Exercise prompt ->
Reproduce each of the following rows verbatim, retaining every line without alteration.

* BEGIN Entries shown *

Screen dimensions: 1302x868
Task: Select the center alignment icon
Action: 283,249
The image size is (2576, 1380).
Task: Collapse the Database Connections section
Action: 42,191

* END Entries shown *

Answer to the problem ->
Screen dimensions: 1302x868
Task: Select the center alignment icon
Action: 283,249
The image size is (2576, 1380).
Task: Collapse the Database Connections section
Action: 42,191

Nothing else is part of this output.